Martin: It's generally true all over the world, whether it's in a shooting war or a different kind of a war. But the president was convinced that we had to keep, had to stay in there . . .
Kennedy: Yes.
Martin: . . . and couldn't lose it.
Kennedy: Yes.
Martin: And if Vietnamese were about to lose it, would he propose to go in on land if he had to?
Kennedy: Well, we'd face that when we came to it.
Martin: Mm hm. Or go with air strikes, or--direct from carriers, I mean, something like that?
Kennedy: But without. . . . It didn't have to be faced at that time. In the first place, we were winning the war in 1962 and 1963, up until May or so of 1963. The situation was getting progressively better. And then I . . .
Martin: But then it got progre-- started going downhill, didn't it?
Kennedy: Yes, and then we had all the problems with the Buddhists and the . . .
Martin: Yeah.
Kennedy: And, uh . . .
Martin: Why did they go down, why did they get bad, Bob?
Kennedy: Well, I just think he was just, Diem wouldn't make even the slightest concessions. He was difficult to reason with, well, with the. . . . And then it was built up tremendously in an adverse fashion here in the United States and that was played back in Vietnam, and . . . . And I think just the people themselves became concerned about it. And so, it began to, the situation began to deteriorate in the spring of 1962, uh, spring of 1963. I think David Halberstam, from the
New York Times' articles, had a strong effect on molding public opinion: the fact that the situation was unsatisfactory.
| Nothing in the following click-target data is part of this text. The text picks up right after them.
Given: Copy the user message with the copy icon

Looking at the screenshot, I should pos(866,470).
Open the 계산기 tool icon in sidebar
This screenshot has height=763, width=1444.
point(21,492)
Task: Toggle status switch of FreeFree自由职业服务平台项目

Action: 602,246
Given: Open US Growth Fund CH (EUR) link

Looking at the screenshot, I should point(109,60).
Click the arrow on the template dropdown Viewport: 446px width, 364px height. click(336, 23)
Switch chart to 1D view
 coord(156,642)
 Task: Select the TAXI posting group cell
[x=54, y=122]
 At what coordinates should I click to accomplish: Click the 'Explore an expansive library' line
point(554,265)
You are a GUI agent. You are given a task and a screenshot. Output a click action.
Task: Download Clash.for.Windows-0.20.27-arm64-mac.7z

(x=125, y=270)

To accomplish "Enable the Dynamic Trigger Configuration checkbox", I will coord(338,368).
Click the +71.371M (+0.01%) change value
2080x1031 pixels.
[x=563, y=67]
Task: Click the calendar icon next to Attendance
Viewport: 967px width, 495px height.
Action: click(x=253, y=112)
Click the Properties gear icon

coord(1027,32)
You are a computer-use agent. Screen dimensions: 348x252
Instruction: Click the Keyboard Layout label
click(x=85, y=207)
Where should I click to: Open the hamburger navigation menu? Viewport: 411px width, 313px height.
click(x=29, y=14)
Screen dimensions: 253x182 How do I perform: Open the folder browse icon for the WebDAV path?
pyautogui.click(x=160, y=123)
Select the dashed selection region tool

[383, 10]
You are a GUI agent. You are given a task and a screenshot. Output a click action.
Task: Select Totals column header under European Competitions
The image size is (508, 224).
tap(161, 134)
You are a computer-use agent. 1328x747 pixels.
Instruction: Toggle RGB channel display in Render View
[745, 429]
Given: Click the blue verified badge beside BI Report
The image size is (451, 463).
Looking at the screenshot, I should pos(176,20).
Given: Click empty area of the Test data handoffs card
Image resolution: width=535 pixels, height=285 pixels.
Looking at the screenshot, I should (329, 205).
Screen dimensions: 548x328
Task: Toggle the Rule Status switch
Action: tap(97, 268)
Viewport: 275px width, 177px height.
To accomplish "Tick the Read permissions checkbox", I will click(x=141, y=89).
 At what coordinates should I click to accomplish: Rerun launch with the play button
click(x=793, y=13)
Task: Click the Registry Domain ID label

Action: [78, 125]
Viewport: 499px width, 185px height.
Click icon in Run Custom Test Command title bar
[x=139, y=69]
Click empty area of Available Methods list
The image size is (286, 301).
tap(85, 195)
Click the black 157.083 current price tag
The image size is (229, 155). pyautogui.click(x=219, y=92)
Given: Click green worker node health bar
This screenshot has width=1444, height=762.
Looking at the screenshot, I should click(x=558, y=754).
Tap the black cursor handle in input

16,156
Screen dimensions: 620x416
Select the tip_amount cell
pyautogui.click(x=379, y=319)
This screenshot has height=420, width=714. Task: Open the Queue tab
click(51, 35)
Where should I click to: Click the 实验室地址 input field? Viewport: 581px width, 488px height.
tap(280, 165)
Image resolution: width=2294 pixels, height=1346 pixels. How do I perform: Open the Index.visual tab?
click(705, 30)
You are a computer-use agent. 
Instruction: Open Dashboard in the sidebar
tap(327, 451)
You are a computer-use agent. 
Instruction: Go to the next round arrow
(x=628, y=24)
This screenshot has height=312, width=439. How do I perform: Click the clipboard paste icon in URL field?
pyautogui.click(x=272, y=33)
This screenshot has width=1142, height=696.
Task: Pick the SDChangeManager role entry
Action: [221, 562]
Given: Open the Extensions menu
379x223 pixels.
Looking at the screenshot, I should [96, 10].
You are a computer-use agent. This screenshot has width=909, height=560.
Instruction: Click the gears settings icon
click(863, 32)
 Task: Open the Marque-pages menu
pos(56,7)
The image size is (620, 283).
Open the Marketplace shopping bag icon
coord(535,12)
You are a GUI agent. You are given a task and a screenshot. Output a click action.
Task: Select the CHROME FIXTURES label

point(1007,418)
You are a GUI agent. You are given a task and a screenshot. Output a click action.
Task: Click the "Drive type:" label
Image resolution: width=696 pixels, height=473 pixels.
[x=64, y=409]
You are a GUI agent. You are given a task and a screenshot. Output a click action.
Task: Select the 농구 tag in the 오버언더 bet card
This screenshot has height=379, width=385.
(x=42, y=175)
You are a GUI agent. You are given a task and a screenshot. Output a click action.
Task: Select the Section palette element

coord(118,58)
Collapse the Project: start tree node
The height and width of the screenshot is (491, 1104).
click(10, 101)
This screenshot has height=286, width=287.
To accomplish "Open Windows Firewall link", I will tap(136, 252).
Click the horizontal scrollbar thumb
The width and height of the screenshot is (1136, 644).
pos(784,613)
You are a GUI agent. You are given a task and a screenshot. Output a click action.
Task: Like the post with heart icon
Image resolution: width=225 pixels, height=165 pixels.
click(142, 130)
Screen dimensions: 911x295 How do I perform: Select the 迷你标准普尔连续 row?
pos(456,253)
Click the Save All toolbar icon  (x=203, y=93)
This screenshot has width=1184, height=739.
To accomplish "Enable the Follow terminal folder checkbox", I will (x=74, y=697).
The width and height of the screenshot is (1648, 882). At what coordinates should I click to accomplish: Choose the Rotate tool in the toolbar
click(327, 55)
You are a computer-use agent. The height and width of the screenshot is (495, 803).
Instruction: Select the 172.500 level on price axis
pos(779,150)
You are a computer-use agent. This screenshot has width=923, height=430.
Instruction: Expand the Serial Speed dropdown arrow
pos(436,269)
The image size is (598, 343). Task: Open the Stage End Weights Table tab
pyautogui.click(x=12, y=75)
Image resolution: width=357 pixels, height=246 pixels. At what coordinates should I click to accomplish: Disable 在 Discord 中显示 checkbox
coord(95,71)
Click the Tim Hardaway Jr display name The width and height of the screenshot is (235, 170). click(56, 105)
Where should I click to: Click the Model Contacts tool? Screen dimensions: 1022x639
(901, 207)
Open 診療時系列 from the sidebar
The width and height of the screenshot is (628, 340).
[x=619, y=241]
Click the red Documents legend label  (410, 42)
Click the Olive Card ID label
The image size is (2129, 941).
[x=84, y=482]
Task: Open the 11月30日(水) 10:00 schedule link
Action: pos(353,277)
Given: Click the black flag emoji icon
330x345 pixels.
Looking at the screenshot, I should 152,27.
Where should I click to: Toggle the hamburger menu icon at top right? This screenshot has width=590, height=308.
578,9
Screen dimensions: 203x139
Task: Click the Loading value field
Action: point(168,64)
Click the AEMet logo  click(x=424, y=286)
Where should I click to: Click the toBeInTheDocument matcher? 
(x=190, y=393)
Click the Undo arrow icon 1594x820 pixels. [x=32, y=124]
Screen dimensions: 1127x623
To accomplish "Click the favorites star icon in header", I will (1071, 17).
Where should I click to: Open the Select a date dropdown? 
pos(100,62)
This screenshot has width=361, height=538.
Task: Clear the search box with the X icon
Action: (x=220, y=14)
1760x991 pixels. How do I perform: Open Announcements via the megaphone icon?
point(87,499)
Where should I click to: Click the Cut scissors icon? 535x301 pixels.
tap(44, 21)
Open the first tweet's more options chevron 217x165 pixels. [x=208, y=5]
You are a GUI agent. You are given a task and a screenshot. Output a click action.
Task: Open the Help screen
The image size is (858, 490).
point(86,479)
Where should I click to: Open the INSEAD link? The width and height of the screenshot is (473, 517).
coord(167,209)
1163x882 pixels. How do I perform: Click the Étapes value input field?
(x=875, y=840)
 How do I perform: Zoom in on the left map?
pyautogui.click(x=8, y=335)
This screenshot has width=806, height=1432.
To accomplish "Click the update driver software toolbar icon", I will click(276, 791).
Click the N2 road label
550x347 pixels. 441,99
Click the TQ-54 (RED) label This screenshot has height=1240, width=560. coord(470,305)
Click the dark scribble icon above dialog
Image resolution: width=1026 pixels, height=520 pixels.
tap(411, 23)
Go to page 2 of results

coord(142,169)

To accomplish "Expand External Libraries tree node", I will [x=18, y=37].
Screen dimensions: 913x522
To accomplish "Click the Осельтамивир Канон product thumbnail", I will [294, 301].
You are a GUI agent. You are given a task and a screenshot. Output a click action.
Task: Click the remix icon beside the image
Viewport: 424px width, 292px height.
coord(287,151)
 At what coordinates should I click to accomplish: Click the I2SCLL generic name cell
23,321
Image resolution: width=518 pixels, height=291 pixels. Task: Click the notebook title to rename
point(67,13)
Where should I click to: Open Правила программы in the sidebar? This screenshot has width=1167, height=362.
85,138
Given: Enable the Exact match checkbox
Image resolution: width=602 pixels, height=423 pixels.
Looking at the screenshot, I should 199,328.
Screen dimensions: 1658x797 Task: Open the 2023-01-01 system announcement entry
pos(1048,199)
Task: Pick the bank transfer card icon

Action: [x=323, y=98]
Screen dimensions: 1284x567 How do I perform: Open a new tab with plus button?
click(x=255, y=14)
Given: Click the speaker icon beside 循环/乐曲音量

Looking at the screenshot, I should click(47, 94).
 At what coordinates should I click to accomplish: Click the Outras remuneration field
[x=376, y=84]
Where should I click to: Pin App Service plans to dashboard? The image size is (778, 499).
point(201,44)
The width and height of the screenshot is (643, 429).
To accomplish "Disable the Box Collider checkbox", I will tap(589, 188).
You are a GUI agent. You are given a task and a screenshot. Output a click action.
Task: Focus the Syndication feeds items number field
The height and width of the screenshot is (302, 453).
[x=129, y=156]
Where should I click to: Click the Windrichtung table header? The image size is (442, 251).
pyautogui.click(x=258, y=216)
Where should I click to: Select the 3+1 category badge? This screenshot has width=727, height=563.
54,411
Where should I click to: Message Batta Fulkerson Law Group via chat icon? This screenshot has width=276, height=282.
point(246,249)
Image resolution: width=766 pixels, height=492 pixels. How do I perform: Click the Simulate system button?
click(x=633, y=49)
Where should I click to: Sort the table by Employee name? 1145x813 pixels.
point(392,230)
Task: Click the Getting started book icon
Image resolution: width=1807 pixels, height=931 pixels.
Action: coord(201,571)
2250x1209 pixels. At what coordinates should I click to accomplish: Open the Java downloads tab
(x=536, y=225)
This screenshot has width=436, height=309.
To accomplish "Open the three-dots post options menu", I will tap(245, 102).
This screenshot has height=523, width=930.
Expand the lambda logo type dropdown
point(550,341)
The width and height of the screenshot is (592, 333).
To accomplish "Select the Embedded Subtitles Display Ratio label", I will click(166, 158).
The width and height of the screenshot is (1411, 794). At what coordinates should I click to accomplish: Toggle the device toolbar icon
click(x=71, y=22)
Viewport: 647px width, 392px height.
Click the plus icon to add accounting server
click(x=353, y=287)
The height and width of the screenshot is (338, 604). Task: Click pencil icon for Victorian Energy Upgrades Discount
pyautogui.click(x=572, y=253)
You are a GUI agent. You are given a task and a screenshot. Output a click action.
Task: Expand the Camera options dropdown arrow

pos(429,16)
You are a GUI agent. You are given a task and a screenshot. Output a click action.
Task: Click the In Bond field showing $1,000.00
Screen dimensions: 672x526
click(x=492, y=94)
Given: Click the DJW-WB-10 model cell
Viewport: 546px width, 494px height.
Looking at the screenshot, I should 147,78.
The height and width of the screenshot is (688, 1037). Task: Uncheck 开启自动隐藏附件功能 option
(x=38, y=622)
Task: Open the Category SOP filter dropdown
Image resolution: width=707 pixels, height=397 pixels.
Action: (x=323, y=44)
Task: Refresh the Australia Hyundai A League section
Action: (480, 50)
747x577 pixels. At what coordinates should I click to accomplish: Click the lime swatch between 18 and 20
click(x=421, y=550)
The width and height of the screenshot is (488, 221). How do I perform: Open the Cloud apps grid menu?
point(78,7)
Our problem was that thinking of Halberstam sort of as the Ma-- what Matthews [unidentified] did in Cuba, that Batista [Fulgencio R. Batista] was not very satisfactory, but the important thing was to try to get somebody who could replace him and somebody who could keep, continue the war and keep the country united, and that was far more difficult. So that was what was of great concern to all of us during this period of time. Nobody liked Diem particularly, but how to get rid of him and get somebody that would continue the war, not split the country in two, and therefore lose not only the war but the country. That was the great problem.
____________________________________________
So you see, it's really conjecture on anyone's part what would have happened with Kennedy. The poor man never lived long enough.
Lake View Too, that bit of theory you mentioned about why JFK was assignated, that's pure Oliver Stone-out-of-his-Hollywood movie! I'd be a little skeptical of the source there.
There are so many books out there about JFK and Vietnam that it's a shame for anyone not to have more than only a passing knowledge of that era of our history. Politicians in particular should be
required to read as many history books as law books, if not more. Save us all a heap of grief down the road.